EXCERPTED DATA
---*---

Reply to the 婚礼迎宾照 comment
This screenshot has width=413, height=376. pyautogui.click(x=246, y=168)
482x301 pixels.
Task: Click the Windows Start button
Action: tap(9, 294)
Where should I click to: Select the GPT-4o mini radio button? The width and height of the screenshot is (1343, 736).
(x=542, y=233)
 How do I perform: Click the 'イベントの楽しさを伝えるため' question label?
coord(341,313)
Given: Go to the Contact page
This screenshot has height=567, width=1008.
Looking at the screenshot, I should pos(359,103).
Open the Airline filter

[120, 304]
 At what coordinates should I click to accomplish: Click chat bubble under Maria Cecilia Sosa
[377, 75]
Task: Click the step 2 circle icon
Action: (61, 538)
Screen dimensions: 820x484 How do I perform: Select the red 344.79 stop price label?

---*---

Whatever appears in the records must be returned exactly.

Reply to the 婚礼迎宾照 comment
This screenshot has width=413, height=376. pyautogui.click(x=246, y=168)
482x301 pixels.
Task: Click the Windows Start button
Action: tap(9, 294)
Where should I click to: Select the GPT-4o mini radio button? The width and height of the screenshot is (1343, 736).
(x=542, y=233)
 How do I perform: Click the 'イベントの楽しさを伝えるため' question label?
coord(341,313)
Given: Go to the Contact page
This screenshot has height=567, width=1008.
Looking at the screenshot, I should pos(359,103).
Open the Airline filter

[120, 304]
 At what coordinates should I click to accomplish: Click chat bubble under Maria Cecilia Sosa
[377, 75]
Task: Click the step 2 circle icon
Action: (61, 538)
Screen dimensions: 820x484 How do I perform: Select the red 344.79 stop price label?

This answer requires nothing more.